** begin Stored records **

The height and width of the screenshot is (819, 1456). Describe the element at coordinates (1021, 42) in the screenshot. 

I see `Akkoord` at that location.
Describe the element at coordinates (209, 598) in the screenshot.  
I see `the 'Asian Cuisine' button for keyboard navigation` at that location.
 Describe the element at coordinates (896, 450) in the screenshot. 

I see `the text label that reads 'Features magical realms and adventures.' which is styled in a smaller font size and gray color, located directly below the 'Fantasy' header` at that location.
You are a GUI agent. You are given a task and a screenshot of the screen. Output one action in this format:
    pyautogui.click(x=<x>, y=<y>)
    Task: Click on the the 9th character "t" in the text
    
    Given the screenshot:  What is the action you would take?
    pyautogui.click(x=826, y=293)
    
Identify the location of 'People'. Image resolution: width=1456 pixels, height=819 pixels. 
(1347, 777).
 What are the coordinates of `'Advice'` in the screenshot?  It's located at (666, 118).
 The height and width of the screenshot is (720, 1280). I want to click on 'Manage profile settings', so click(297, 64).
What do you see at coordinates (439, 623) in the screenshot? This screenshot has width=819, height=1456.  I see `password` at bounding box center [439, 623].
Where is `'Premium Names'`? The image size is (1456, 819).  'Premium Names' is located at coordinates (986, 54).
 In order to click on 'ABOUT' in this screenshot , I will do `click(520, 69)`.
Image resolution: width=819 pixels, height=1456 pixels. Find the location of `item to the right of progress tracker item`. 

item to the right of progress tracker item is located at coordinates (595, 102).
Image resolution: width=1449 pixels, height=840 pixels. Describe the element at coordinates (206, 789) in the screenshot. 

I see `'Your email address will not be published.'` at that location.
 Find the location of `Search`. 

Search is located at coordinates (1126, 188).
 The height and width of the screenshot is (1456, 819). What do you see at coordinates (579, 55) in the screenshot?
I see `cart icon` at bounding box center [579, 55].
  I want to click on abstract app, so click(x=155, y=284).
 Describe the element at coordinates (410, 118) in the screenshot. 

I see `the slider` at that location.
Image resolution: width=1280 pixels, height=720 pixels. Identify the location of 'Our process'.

** end Stored records **

▶ [Required work] Pick out every line in the records above that contains the string "What", treating uppercase and lowercase as different.

▶ [Response to the task]
    Given the screenshot:  What is the action you would take?
 What are the coordinates of `'Advice'` in the screenshot?  It's located at (666, 118).
What do you see at coordinates (439, 623) in the screenshot? This screenshot has width=819, height=1456.  I see `password` at bounding box center [439, 623].
 The height and width of the screenshot is (1456, 819). What do you see at coordinates (579, 55) in the screenshot?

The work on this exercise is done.